The permutation by \(k\) positions is a bijection on the \(D\) coordinates, so it preserves both the set of element values and the vector’s norm. A permuted vector is close to orthogonal to the original, which is what makes permutation useful for marking position and structure.

Sequence and structure encoding. Permutation gives you a position marker that does not depend on any second operand. Permuting a symbol by its index before bundling distinguishes [a, b, c] from [c, b, a]: the same three symbols at different positions produce different bundle results because each is shifted by a different amount. The same mechanism tags roles in a structure (permute the filler before binding it to its slot), so order survives the collapse into a single hypervector.

Right-shift and left-shift operators.

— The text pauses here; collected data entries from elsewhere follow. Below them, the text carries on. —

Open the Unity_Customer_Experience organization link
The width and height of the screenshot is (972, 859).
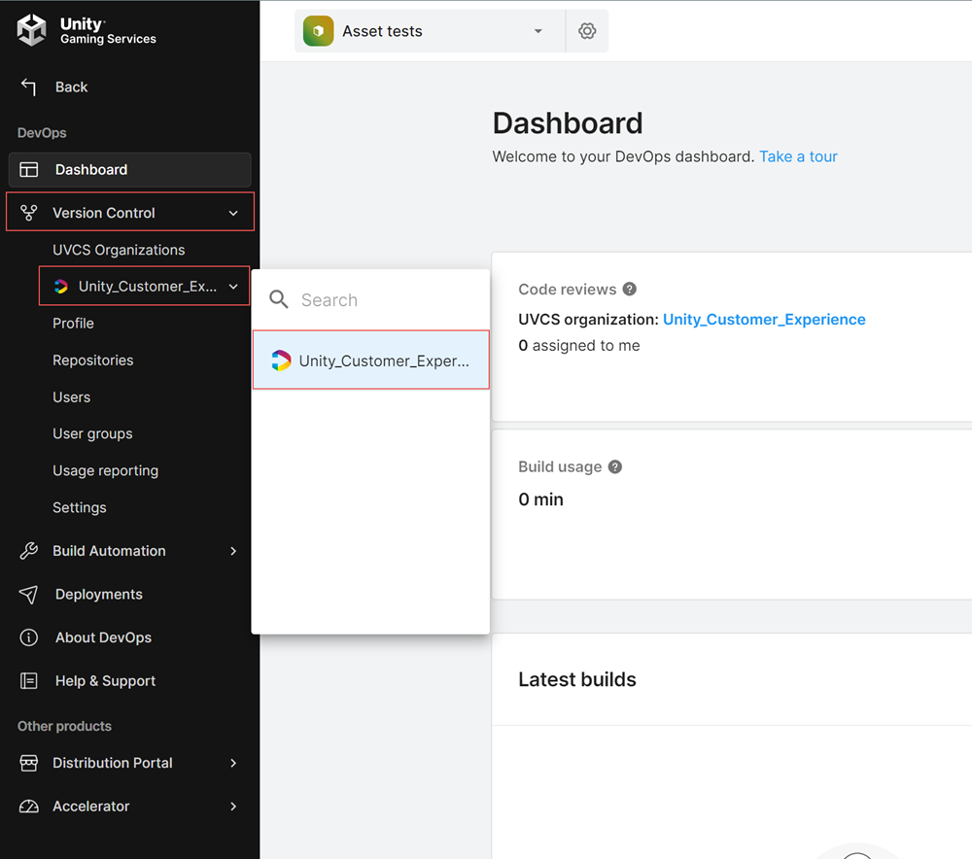[x=764, y=320]
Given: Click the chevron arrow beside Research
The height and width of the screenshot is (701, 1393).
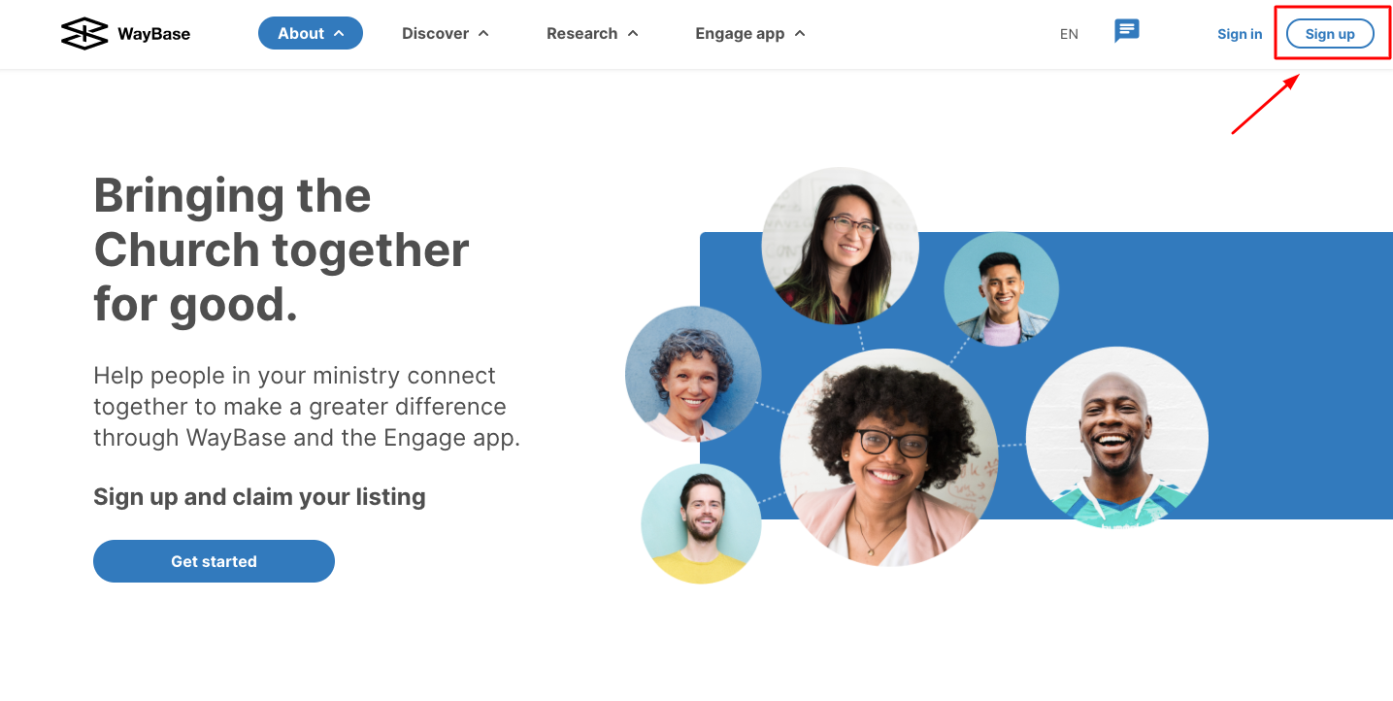Looking at the screenshot, I should click(x=633, y=33).
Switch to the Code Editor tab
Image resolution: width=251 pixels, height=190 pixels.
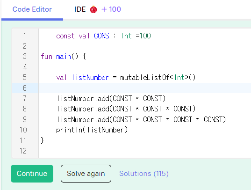click(32, 9)
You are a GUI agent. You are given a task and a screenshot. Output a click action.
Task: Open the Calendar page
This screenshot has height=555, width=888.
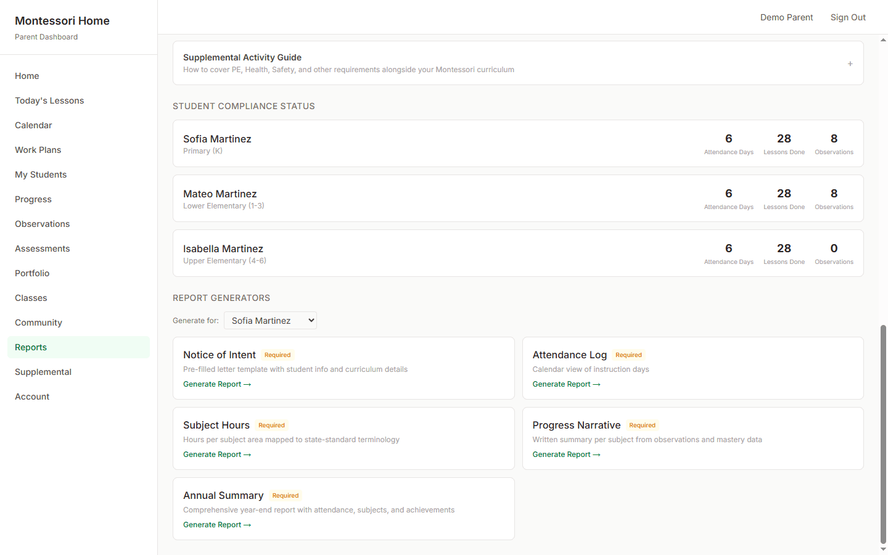(33, 125)
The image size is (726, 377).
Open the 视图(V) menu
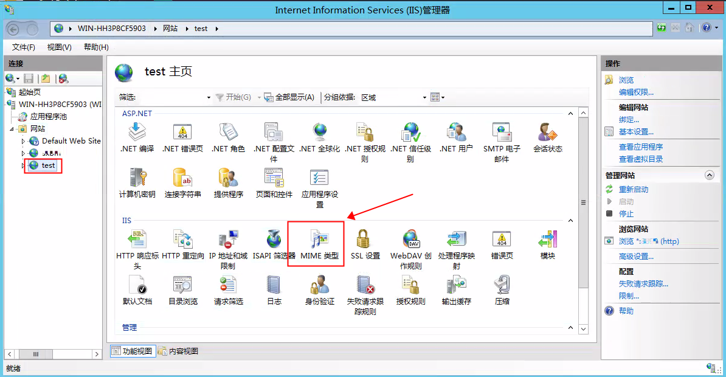[58, 47]

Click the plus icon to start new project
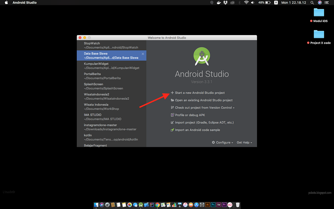tap(173, 93)
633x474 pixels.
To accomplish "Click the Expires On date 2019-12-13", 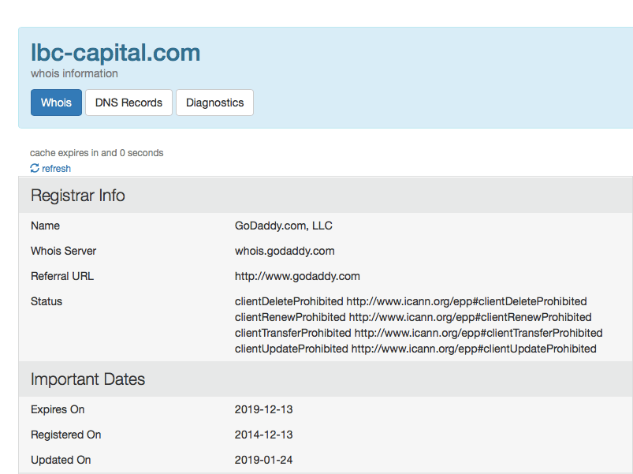I will [x=264, y=409].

Hypervector exposes permutation through the shift operators. a >> k permutes a by +k positions and a << k permutes by -k positions:

import pyhdc

enc = pyhdc.MAP_I(dimension=10_000)
a = enc.generate()          # (10000,)

shifted = a >> 3            # permute by +3
restored = shifted << 3     # permute by -3, exact inverse

The shift count \(k\) must be a Python or numpy integer, a bool or a float is rejected and Python raises TypeError. The operators dispatch to pyhdc.permute(), so a >> k is identical to enc.permute(a, shift=k) and a << k to enc.permute(a, shift=-k).

Left-shift inverts right-shift exactly. Because cyclic shift is a bijection, shifting by \(-k\) undoes shifting by \(+k\) with no approximation:

\[\text{permute}_{-k}(\text{permute}_{k}(\mathbf{a})) = \mathbf{a}\]

So (a >> k) << k returns the original vector for every encoding and every integer \(k\).

Inverse

inverse returns the binding inverse of a hypervector: the operand that unbinds it. The ~a operator routes to pyhdc.inverse(). The inverse is family-specific, because each binding rule inverts differently:

  • Self-inverse multiply and XOR (IdentityInverse): the element is its own inverse, so inverse(a) returns a unchanged. Used by MAP_I, MAP_I_Bits, MAP_B, and BSC, where binding by a bipolar or binary vector is exactly undone by binding again.

  • Circular convolution (ReverseInverse): keep coordinate 0 and reverse the remaining coordinates along axis 0, the exact involution inverse of convolution. Used by HRR, HRR_NoNorm, and HRR_ConstNorm.

  • Angle binding (PhaseNegate): negate the phase modulo \(2\pi\). Used by FHRR.

MAP_C does not define inverse: its elements are continuous on \([-1, 1]\), so element-wise multiply is not exactly self-inverse. VTB, MBAT, and the four BSDC variants also leave it unset, so ~a on those raises NotImplementedError.

Negative

negative returns the bundling (additive) inverse through Negate, element-wise negation. Bundling a vector with its negative cancels that vector’s contribution to a superposition, which is what makes it the additive inverse. negative is defined for the MAP family (MAP_C, MAP_I, MAP_I_Bits, MAP_B), the HRR family (HRR, HRR_NoNorm, HRR_ConstNorm), VTB, and MBAT. FHRR (a phase has no additive inverse), BSC, and the BSDC variants do not define it.

Normalize

normalize maps a hypervector back to its encoding’s entry element distribution. The rule depends on the family:

  • MAP (SignNormalize): take the sign, sending integer or clipped sums back to bipolar {-1, 0, +1}. Used by MAP_C, MAP_I, MAP_I_Bits, and MAP_B.

  • HRR family, VTB, MBAT (L2Normalize): scale each vector to unit L2 length along axis 0, the form cosine similarity expects.

  • FHRR (WrapPhase): wrap phases into the \([-\pi, \pi)\) range.

BSC and the BSDC variants do not define normalize.